Prof Neil Kad – University of Kent
Tim Fenton – University of Southampton
The human genome possesses 11 members of the APOBEC family of proteins, that are involved in a variety of roles from antibody diversification to mRNA editing. One role is of particular interest, APOBEC3A is capable of deaminating single stranded DNA, i.e. the conversion of cytosine to uracil. Such deamination events lead to a signature APOBEC pattern that is observed in numerous cancers.
This is likely caused by genome instability either through strand breaks as the cell attempts to remove the uracil, or mutation as the uracil is mistaken for thymine during replication, leading to a conversion from C to T.
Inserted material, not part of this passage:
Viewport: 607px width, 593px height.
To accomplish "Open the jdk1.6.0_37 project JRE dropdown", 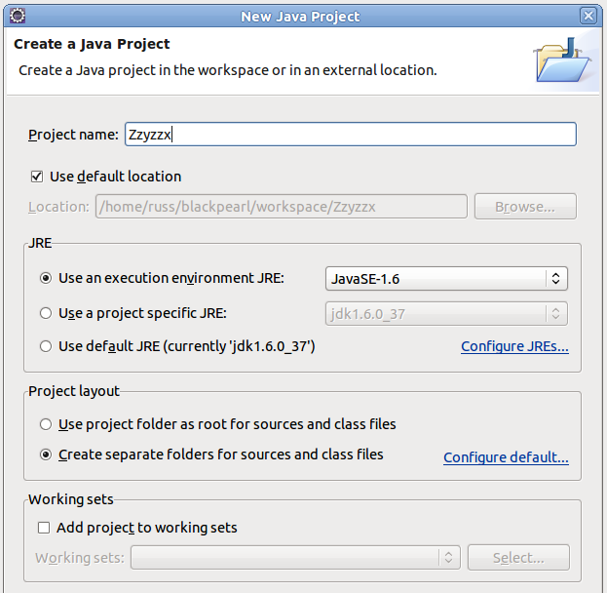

Exactly where this occurs is unclear because DNA is double-stranded except during replication and transcription. However, prevailing evidence is that deamination occurs primarily on the lagging strand during DNA synthesis. Our goal in this project is to understand to what DNA structures APOBEC binds. The student will synthesize DNA constructs and study them using biochemical and biophysical approaches to learn how they affect the affinity of a fluorescently labelled APOBEC. In parallel, the student will suspend these structures between beads caught in laser tweezers so that a single APOBEC can be observed directly as it binds to the DNA and finds the target structure. We also hypothesize that APOBECs could be involved in the control of transcription through binding DNA structures formed by promoters, this highly exciting aspect of APOBEC function has not been observed to date and will be truly ground-breaking in its impact. To fully investigate this function the student will also study this in live cells using a variety of cell biological techniques. Our ultimate goal is to understand the mechanism of action of this highly enigmatic protein with clear roles in cancer as well as immunity from viral RNA (which it also deaminates).